With those dates identified, we next looked at the performance of both the Russell 1000 Value and Russell 1000 Growth indices. For simplicity, performance of value and growth was assessed on a relative basis and denoted as Value/Growth. In charting the five individual cycles, the Value/Growth level was rebased to 100 at the official end of each recessionary period. (Note, as the index level represents relative values rather than absolute returns, a positive value does not equate with positive return performance.) The cumulative growth of Value/Growth is plotted starting 12 months prior to the official end of the recession and through the next 60 months (five years). This approach allows us to observe the historical relative performance of Value/Growth in the months leading up to and during the recessions as well as in the subsequent recoveries. Each of the individual cycles are displayed in Exhibit 1.

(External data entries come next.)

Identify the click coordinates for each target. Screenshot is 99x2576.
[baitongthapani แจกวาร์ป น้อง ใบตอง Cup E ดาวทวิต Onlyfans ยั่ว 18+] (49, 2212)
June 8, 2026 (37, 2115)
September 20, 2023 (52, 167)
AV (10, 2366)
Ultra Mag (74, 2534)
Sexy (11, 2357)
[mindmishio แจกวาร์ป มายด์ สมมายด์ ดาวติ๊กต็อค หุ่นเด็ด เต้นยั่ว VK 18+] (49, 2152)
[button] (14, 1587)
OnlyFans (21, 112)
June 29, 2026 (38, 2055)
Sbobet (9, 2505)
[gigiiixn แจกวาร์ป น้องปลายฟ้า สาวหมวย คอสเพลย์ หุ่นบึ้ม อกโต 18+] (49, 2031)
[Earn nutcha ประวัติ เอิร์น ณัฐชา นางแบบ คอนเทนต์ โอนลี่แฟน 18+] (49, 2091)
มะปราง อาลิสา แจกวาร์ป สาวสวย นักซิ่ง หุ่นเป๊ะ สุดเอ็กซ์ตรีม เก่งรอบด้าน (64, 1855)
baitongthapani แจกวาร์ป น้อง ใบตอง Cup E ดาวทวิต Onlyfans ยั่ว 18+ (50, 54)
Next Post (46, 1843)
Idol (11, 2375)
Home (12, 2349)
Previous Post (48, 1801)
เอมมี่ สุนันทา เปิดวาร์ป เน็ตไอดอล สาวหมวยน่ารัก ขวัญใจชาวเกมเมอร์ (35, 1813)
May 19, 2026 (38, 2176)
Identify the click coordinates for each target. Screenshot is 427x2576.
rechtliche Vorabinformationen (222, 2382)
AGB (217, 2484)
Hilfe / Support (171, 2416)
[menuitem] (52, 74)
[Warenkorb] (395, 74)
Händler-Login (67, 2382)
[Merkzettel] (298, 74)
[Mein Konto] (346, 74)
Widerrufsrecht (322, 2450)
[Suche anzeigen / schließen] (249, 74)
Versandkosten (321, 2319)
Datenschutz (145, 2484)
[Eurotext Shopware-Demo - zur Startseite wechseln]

1 Federal Reserve Bank of St. Louis, NBER based Recession Indicators for the United States from the Period following the Peak through the Trough [USREC], retrieved from FRED, Federal Reserve Bank of St. Louis; https://fred.stlouisfed.org/series/USREC, August 18, 2020.

Exhibit 1: Value Versus Growth cycles

We then built the archetypal path, which is the average of all the individual paths. We observed that value underperformed growth in the months leading up to and during a recession, as evidenced by the downward trending line. However, when the economy reached its NBER-defined low point of the recession, value outperformed growth by an average of 20% on a cumulative basis over five years, or 3.73% on an annualized basis. Exhibit 2 shows the archetypal path:

Exhibit 2: Value Versus Growth – archetypal path

Conclusion

While past performance does not guarantee future results, when we look back at the recessions of 1980, 1982, 1991, 2001, and 2009, growth tends to outperform value in the 12 months prior to a recession through to the low point of the recession. Keep in mind that the performance in each cycle varies, as there are differences in fundamental economic conditions during each recession. But these examples offer evidence that, as the economy exits a recession, value may be well-positioned to outperform growth for a long horizon, perhaps as long as five years.